SELECTION >>

Guest Post From Laura

I have a guest post for you all!  Isn’t that exciting?  I’m still buried in school work (I am currently wading through 900 pages of Ibn Khaldun) and LSAT practice, sadly.

Oh, and happy three month anniversary to me and USB!  I know it isn’t much, but it means something to me.  I have never sustained a relationship before, and have rarely been so happy.  Thank you for three months of love, kindness, respect, fun, and pushing me to step outside my comfort zone USB!

Today’s guest post is from one of my oldest friends.  We have known each other since first grade, I believe, although it could have been a year or two before that.  Basically, for at least the last 16 years!  She is on the track team at a university in Michigan, and sent me some really insightful thoughts about her training and the way it seems different from “standard” workouts.  I really appreciated this post since I have been getting into non-running workouts so much lately.

Here is Laura!


When I’m reading your blog, I think of how my track team is training here at Western. For each event we train so differently–yet the runners think the throwers do not do as much work. I’m a thrower and we definitely have a different work-out than the long distance runners or the sprinters. It just makes me think how there are different types of athleticism. Yes, throwers may not run as much, may not be able to jump as high, or go for long distances, but that certainly doesn’t mean we don’t work hard. We lift heavy weights three times a week — a majority of the lift is Olympic lifts, always pushing at your threshold weight. We work on agility, plyometrics, and core strength, all on top of practicing each event’s specific technique. A thrower’s best weapon is speed and quickness in the ring. Throwers don’t need to be large–it is a misconception. All different sizes of throwers have won Olympic events and yet not one had a perfect form. Though throwers will have more muscle mass than your average jane. Why? Strength is important to heave those implements aways.

GIVEN INFORMATION >>
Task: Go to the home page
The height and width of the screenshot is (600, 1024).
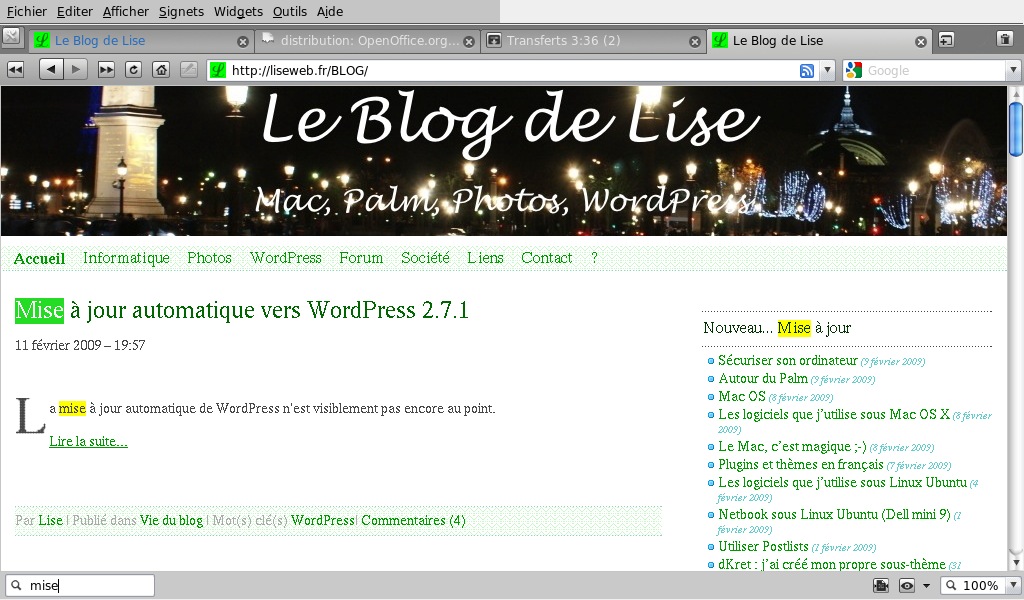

JOBS >>
• a. Answer these questions from the guest post, one answer a line, marked (i), (ii), (iii) like the questions.
(i) How many pages of Ibn Khaldun is the blog's author working through?
(ii) How many times a week do the throwers lift heavy weights?
(iii) What is named as a thrower's best weapon?
• b. Please reproduce, word for word, the part of the guest post that opens with the words containing "Oh, and happy" and closes with "comfort zone USB!".

RESULTS OF THE TASKS >>
• a.
(i) 900 pages
(ii) Three times a week
(iii) Speed and quickness in the ring

• b.
Oh, and happy three month anniversary to me and USB!  I know it isn’t much, but it means something to me.  I have never sustained a relationship before, and have rarely been so happy.  Thank you for three months of love, kindness, respect, fun, and pushing me to step outside my comfort zone USB!